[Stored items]

"""

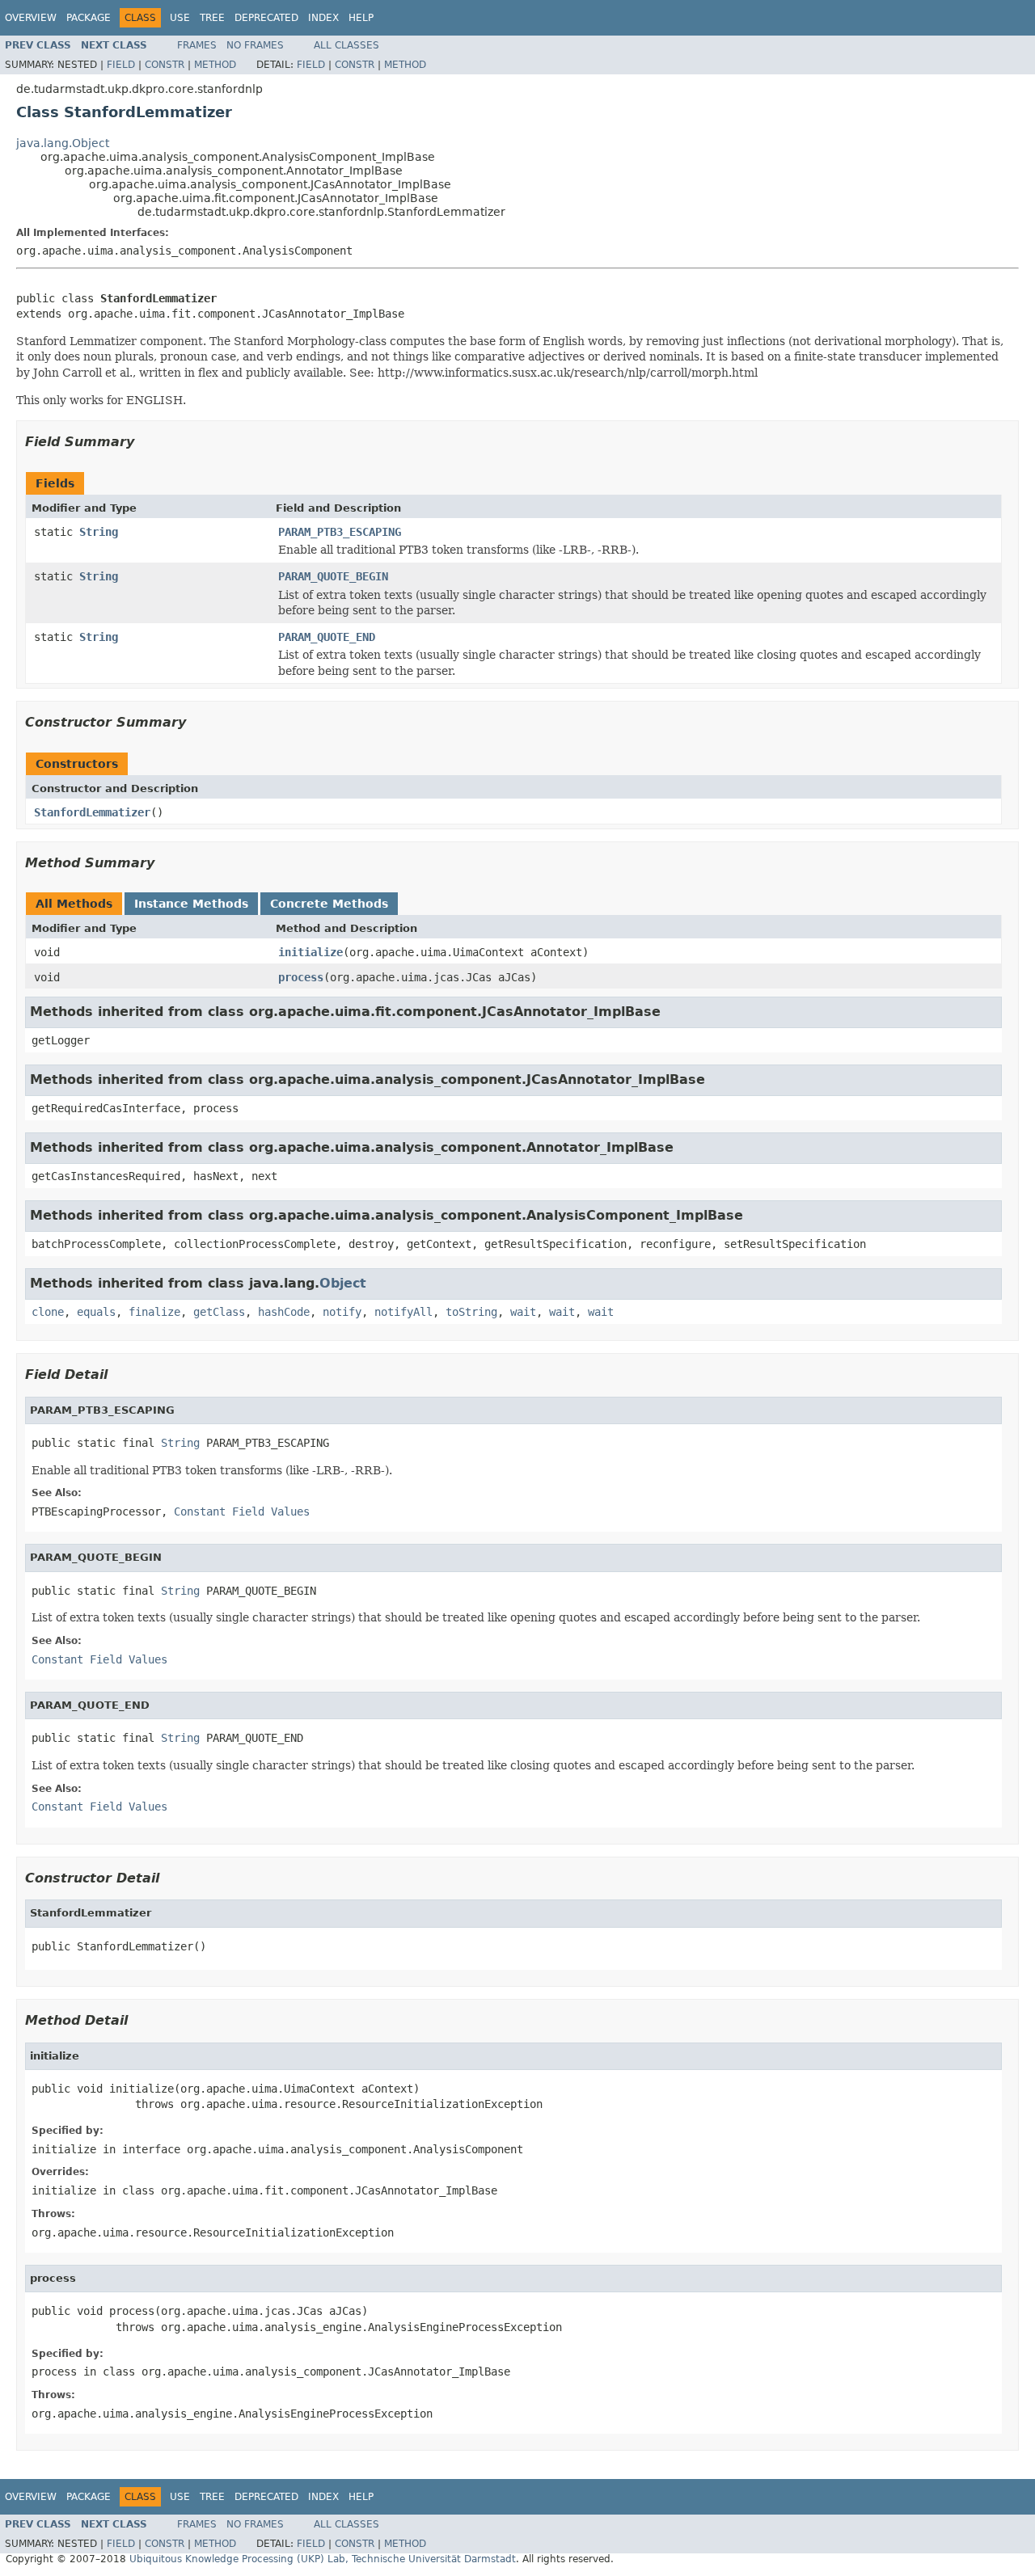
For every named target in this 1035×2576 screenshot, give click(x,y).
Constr (164, 64)
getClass (219, 1311)
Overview (31, 17)
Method (215, 64)
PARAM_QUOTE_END (326, 636)
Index (323, 17)
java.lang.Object (62, 143)
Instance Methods (191, 903)
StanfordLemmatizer (92, 812)
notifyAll (403, 1311)
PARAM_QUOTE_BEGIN (333, 576)
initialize (310, 952)
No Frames (255, 45)
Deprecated (266, 17)
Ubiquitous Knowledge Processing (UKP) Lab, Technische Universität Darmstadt (322, 2559)
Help (361, 17)
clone (48, 1311)
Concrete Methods (329, 903)
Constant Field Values (242, 1511)
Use (180, 17)
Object (342, 1283)
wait (523, 1311)
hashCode (284, 1311)
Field (121, 64)
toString (471, 1311)
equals (96, 1311)
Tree (212, 17)
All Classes (346, 45)
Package (88, 17)
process (300, 977)
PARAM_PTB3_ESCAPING (339, 531)
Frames (197, 45)
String (98, 531)
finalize (154, 1311)
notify (342, 1311)
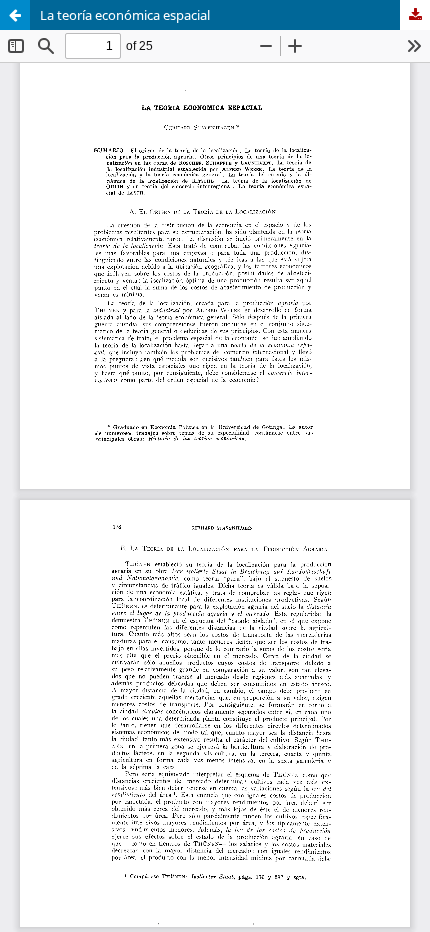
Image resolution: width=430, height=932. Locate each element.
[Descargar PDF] (415, 15)
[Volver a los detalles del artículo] (15, 15)
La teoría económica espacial (125, 15)
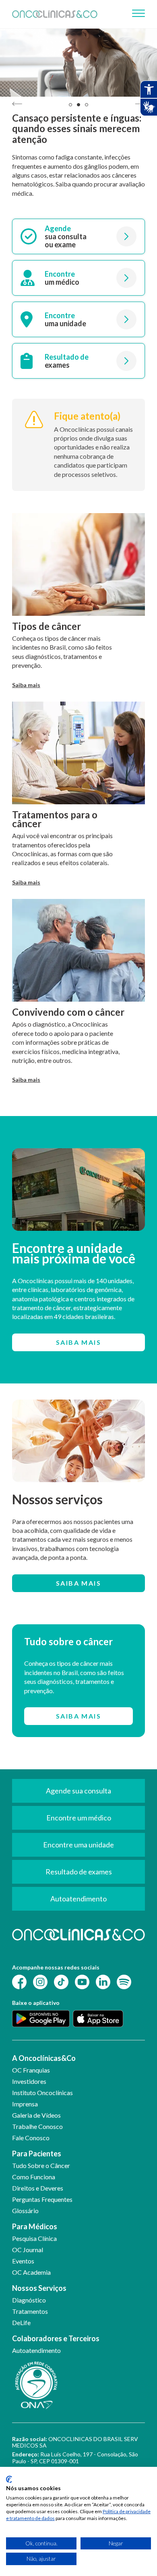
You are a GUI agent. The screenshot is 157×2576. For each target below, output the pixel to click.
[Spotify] (124, 1981)
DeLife (21, 2322)
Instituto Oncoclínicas (42, 2092)
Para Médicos (34, 2226)
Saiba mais (26, 684)
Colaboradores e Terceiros (55, 2338)
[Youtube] (82, 1981)
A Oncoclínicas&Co (44, 2058)
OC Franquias (31, 2070)
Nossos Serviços (39, 2288)
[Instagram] (40, 1981)
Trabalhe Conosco (37, 2126)
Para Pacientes (36, 2153)
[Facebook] (19, 1981)
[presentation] (16, 104)
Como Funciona (33, 2176)
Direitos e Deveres (37, 2188)
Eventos (23, 2261)
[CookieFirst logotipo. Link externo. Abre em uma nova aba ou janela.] (9, 2479)
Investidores (29, 2081)
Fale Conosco (31, 2137)
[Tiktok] (61, 1981)
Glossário (25, 2210)
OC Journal (27, 2249)
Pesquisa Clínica (34, 2238)
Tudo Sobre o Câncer (41, 2165)
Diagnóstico (29, 2300)
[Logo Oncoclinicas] (54, 14)
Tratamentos (30, 2311)
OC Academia (31, 2272)
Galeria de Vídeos (36, 2115)
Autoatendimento (36, 2350)
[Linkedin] (103, 1981)
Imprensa (25, 2104)
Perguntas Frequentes (42, 2199)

"""

→ **EXERCISE BRIEF**:
Print exactly the lines above from the one with "[Instagram] (40, 1981)" to the one with "Eventos (23, 2261)", including both.

→ **OUTPUT OF THE TASK**:
[Instagram] (40, 1981)
Trabalhe Conosco (37, 2126)
Para Pacientes (36, 2153)
[Facebook] (19, 1981)
[presentation] (16, 104)
Como Funciona (33, 2176)
Direitos e Deveres (37, 2188)
Eventos (23, 2261)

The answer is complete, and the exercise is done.